Hiya. Do you still have them? If you do, are they friendly at all? Do you know if they've been around other animals? I have 2 cats and a dog, and although I wouldn't let them anywhere near the degus obviously, I still wouldn't want them to be terrified if they've never seen a dog or cat before. =]


----------



## Midnight (Jan 17, 2009)

I can't really understand why you would rescue them and then get rid of them FREE ! well lets hope they go to a knowledgeable person who will give them the love they deserve .


----------



## Marcia (Mar 10, 2009)

Exactly what i was thinking Kim


----------



## Akai-Chan (Feb 21, 2009)

These lovely little guys now live with me  I think Dave didn't have enough time to give them the attention they deserve, what with having quite a few other pets and didn't think it was fair on the degus. He's done a great job of caring for them and they're wonderfully healthy and inquisitive little things 

Peace
Akai-Chan


----------



## Midnight (Jan 17, 2009)

Cool! :thumbup1: hope they are settling in well how many do you have now Akai ? have you beaten my 9 Degus  x


----------



## Guest (May 19, 2009)

Dave_D said:


> I just rescued them as I believe they deserved better, and were not being cared for properly, their cage was a disgrace, and falling apart


Maybe he rescued them just to get them out of their previous poor home... rather than leave them not being cared for properly - then wanted to find the perfect home himself...



Akai-Chan said:


> These lovely little guys now live with me  I think Dave didn't have enough time to give them the attention they deserve, what with having quite a few other pets and didn't think it was fair on the degus. He's done a great job of caring for them and they're wonderfully healthy and inquisitive little things
> 
> Peace
> Akai-Chan


Glag you got them  :yesnod:


----------



## Akai-Chan (Feb 21, 2009)

All I can see that Dave did was take them out of a bad situation and put them in a better one. At least he acknowleged that he couldn't take care of them and did his best to find a good home for them instead of dumping them somewhere or letting them suffer, like other people might have.
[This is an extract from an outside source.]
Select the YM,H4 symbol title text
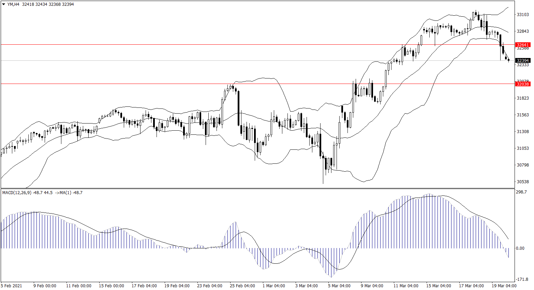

@Kay - Thankyou! Glad I got them too. Will upload pics when I have batteries for my camera.

@Midnight - Nah I only have these 2  QAt the moment I'm going up on the rat front... My pregnant girl is due to drop any day now ^_^

Peace
Akai-Chan


----------



## Dave_D (May 7, 2009)

Hiya

Sorry, not been around for a while as life has been kinda hectic!

The reason I rescued them then found a new home was due to the reason that they were not been cared for properly! Wrong food, BADLY housed, and just generally left to their own devices which I felt was wrong...So I took them in, cared for them the best I could, and tried to help give them the life they deserved

As I see it, if you see an animal that is being mistreated, and even though you knew you couldnt keep them for any length of time, would you just turn your back on them and ignore their need for a decent home?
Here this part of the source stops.